The Itchy & Scratchy bit at the beginning of “Loan-a-Lisa” was, to put it mildly, creatively bankrupt. It starts by spending forty-five seconds re-enacting “Up” with nary a joke in sight; that would be bad enough, but Zombie Simpsons then makes things even worse. Instead of ending with some kind of “Up” inspired violence (a balloon house falling on them, a giant blimp attack, a pack of remotely controlled dogs tearing them to pieces) it ends by repeating not one, not two, but three (3) scenes from previous Itchy & Scratchy episodes. In other words, they faithfully recreated “Up” until they could no longer directly copy the source material, then they copied something else. They couldn’t be bothered to come up with their own ideas, even derivative ones.
I know I said this last week, but it really does seem like they think developing new ideas is beneath them.
Mad Jon: You guys ready?
Charlie Sweatpants: Sure am, let’s get this over with so I can never think about this episode again.
Dave: Word.
Mad Jon: This was pretty bad.
How many inheritances does Grandpa have to give out?

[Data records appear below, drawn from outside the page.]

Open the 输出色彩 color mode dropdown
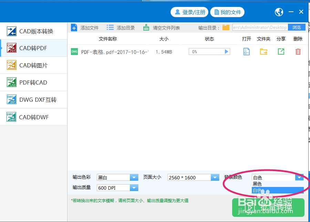The width and height of the screenshot is (310, 222). tap(134, 177)
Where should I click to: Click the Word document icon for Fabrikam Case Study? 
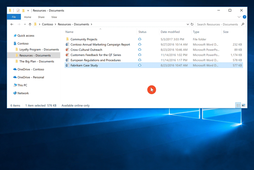[67, 65]

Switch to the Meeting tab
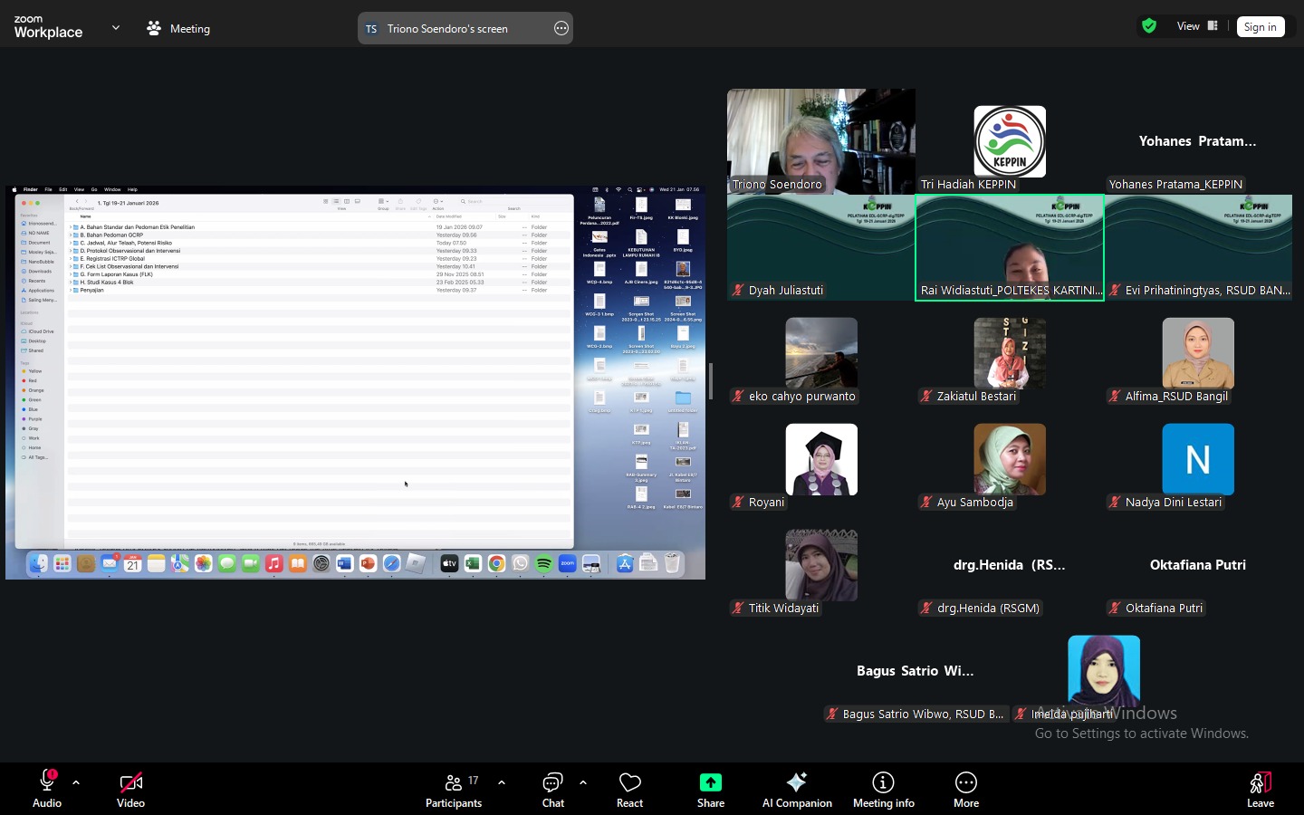178,28
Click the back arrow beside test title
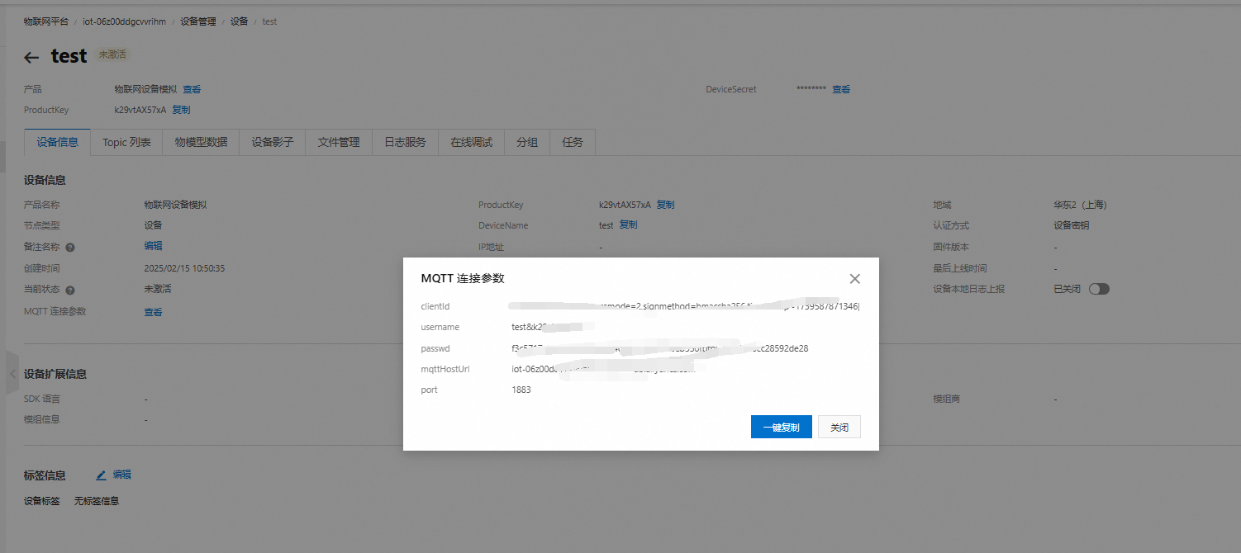This screenshot has width=1241, height=553. pos(31,57)
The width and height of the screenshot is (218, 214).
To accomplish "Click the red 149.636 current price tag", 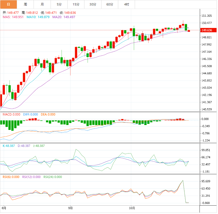I will tap(207, 30).
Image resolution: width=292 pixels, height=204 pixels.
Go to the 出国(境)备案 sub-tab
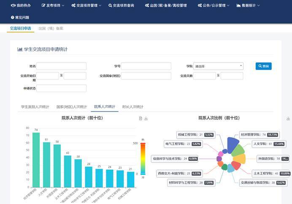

Charlie Sweatpants: As many as need be between now and the time the show becomes unprofitable.
Dave: Two so far and it was only funny the first time.
Mad Jon: It pains me that we are now to the point they don’t even try to avoid re-doing premises.
Dave: No they sort of revel in it.
Faded glory and all that.
Charlie Sweatpants: Pretty much. That joke way back in Season 11 where Comic Book Guy comes on and says they did this already is looking better and better in hindsight. Now we don’t even get that.
Dave: They must think we’re stupid
Mad Jon: It’s probably more that they don’t care what we think or if we are stupid.
Dave: Well, that too.
Charlie Sweatpants: While we’re on the opening though, there are two excellent examples of painful joke stretching here. The small one is Bart mentioning how that won’t pay his vig, and then, because that line was so hard to come up with and didn’t last long enough, they cut to a shot of Jimbo in a conveniently placed window.
The second and much larger one was the whole deck of cards thing.
That Grampa’s hands shake so bad he can’t play cards is kinda funny, but then they ruin it by having Marge extend the gag for another ten seconds of tortuous screen time.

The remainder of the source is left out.